Every record must be transcribed in its entirety, apart from the images, which are to be omitted.

■ **Given records**

────────────────────────────────────────

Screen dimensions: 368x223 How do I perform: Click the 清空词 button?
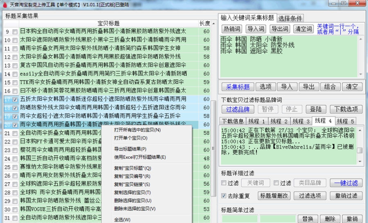click(x=303, y=29)
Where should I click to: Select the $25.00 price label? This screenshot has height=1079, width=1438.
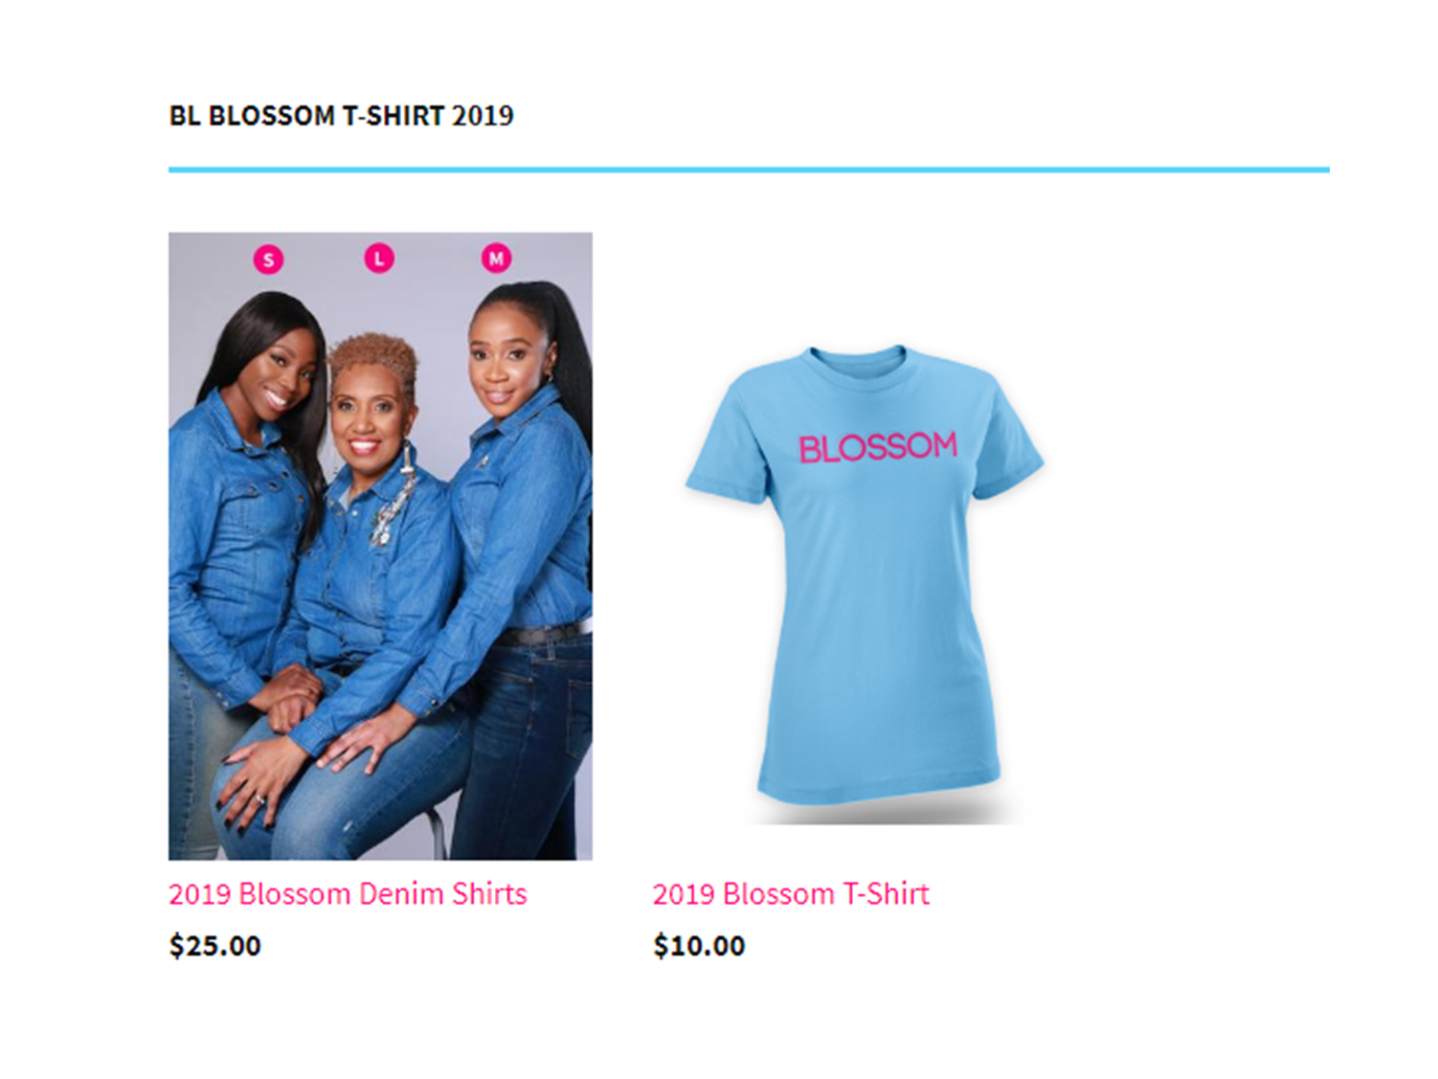click(x=214, y=946)
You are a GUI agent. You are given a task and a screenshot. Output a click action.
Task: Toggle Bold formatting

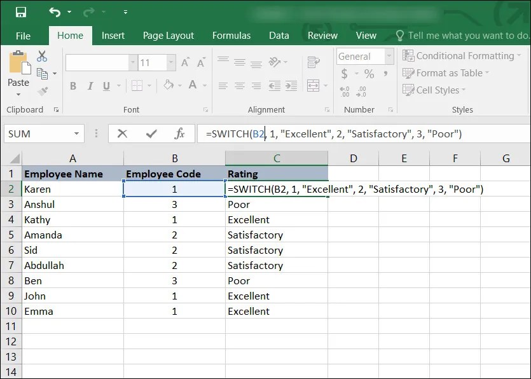72,86
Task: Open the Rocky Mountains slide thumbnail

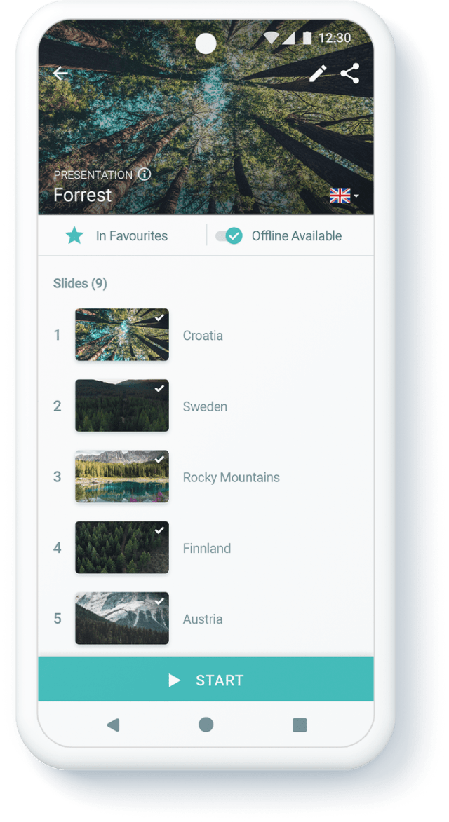Action: click(x=121, y=477)
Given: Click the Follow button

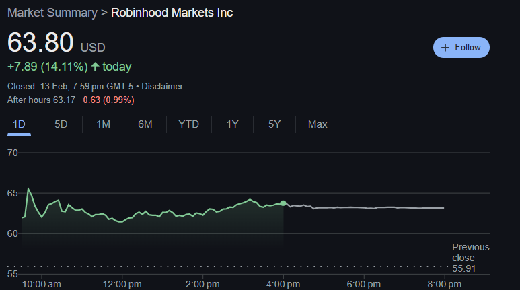Looking at the screenshot, I should pos(461,48).
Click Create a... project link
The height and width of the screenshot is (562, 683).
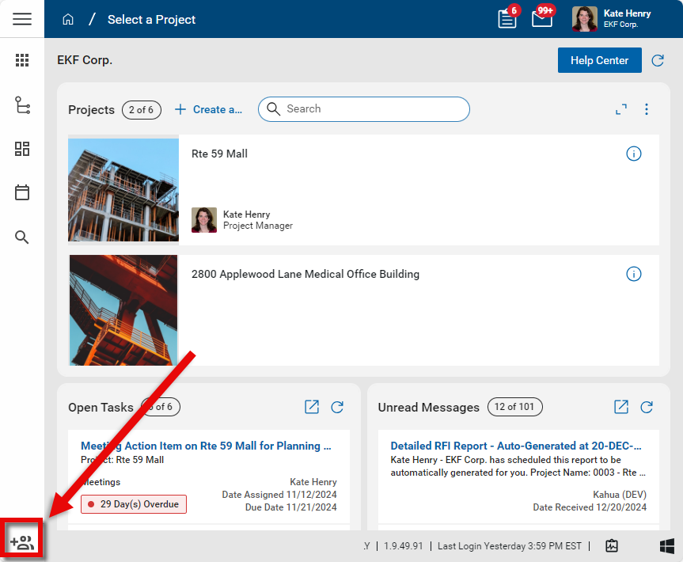coord(208,109)
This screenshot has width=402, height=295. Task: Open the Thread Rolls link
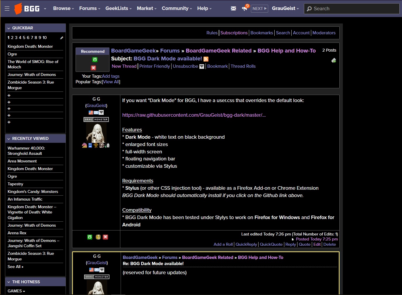(x=243, y=66)
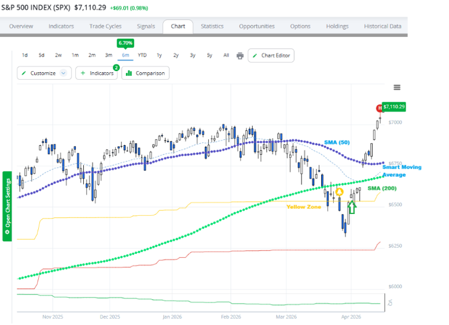This screenshot has height=325, width=449.
Task: Open Comparison with the bar chart icon
Action: coord(145,73)
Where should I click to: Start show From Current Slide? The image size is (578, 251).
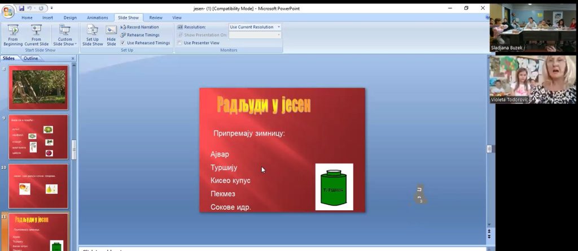click(x=36, y=34)
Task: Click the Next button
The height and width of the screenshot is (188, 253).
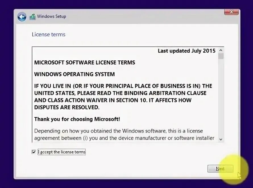Action: tap(220, 169)
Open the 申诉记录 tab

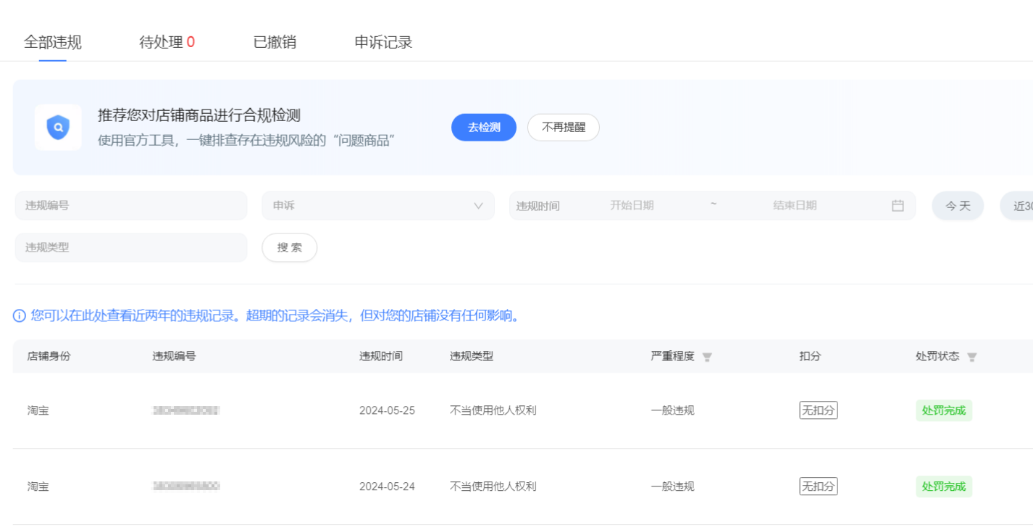point(383,42)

────────────────────────────────────────

■ **Exercise answer**
Screen dimensions: 368x223 How do I perform: Click the 清空词 button?
click(x=303, y=29)
Where should I click to: Select the $25.00 price label? This screenshot has height=1079, width=1438.
click(x=214, y=946)
You are a GUI agent. You are given a task and a screenshot. Output a click action.
Task: Toggle Bold formatting

72,86
Task: Open the Rocky Mountains slide thumbnail

Action: click(x=121, y=477)
Given: Click the Follow button

Looking at the screenshot, I should pos(461,48).
Click Create a... project link
The height and width of the screenshot is (562, 683).
coord(208,109)
This screenshot has width=402, height=295. Task: Open the Thread Rolls link
(x=243, y=66)
This screenshot has height=325, width=449.
Task: Open Comparison with the bar chart icon
Action: coord(145,73)
Where should I click to: Start show From Current Slide? The image size is (578, 251).
click(x=36, y=34)
Task: Click the Next button
The height and width of the screenshot is (188, 253).
Action: tap(220, 169)
Open the 申诉记录 tab

point(383,42)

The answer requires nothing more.